=== Lo que se pide ===
Responde a estas preguntas sobre el texto del cumpleaños:
(a) ¿En qué fecha debía producirse el fin del mundo según los expertos mencionados?
(b) ¿Qué whisky se está bebiendo en lugar del Tomatin?
(c) ¿Qué respuesta se da cuando Raquel pregunta qué ha dejado este año?

Una vez más, servidor ha sobrevivido a su prolongado cumpleaños, y por añadidura sin percibir señal alguna de ese anuncio de fin del mundo que, al decir de los expertos en fantasías indemostrables, todos ellos tarados por una enfermiza nostalgia de sentido, debía producirse este once del once del once coincidiendo con el momento en que apagaba un servidor sus once velas en forma de cinco.
Ahora, que se han ido los invitados, y que no suena más que el largísimo, monótono y nocturno sermón del vendaval islandés, se ha quedado servidor con Raquel, apurando otra botella que debía haber sido de Tomatin, pero que por respeto a la crisis lo es de Ballantine’s etiqueta negra (un whisky que procura que la calidad no esté hecha sólo para unos pocos, dicho sea con perdón del tono publicitario), y mirando al techo como quien se sabe envidiado por los dioses, es decir: con cierto temor a que se le venga encima.
— ¿Qué te ha dejado este año?, pregunta Raquel con suavidad gaélica.
— Una elección.
Una elección se le presenta a uno cuando, en un sólo gesto cuya facilidad resulta casi asombrosa, puede burlar al pasado, al destino: zafarse. No significa eso que uno pueda cambiar lo que ha sido (no es posible tal cosa, ni deseable) sino que lo que ha sido pasa a engrosar la lista de las cosas que ya no es.

=== Segmento de datos ===

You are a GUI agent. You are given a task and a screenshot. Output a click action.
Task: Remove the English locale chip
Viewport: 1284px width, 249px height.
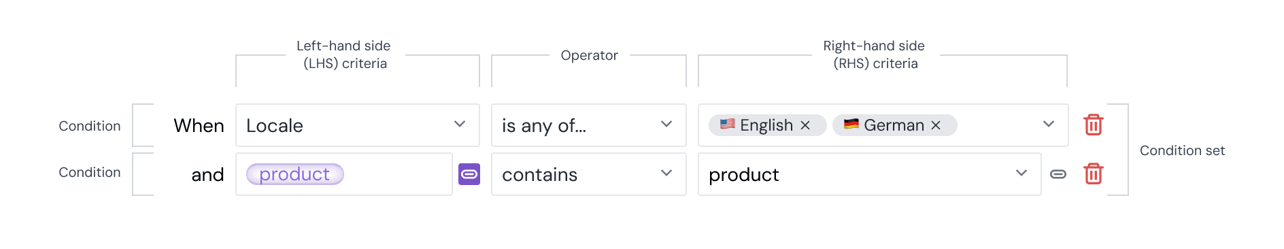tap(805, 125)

=== Respuesta a la tarea ===
(a) El once del once del once.
(b) Ballantine’s etiqueta negra.
(c) Una elección.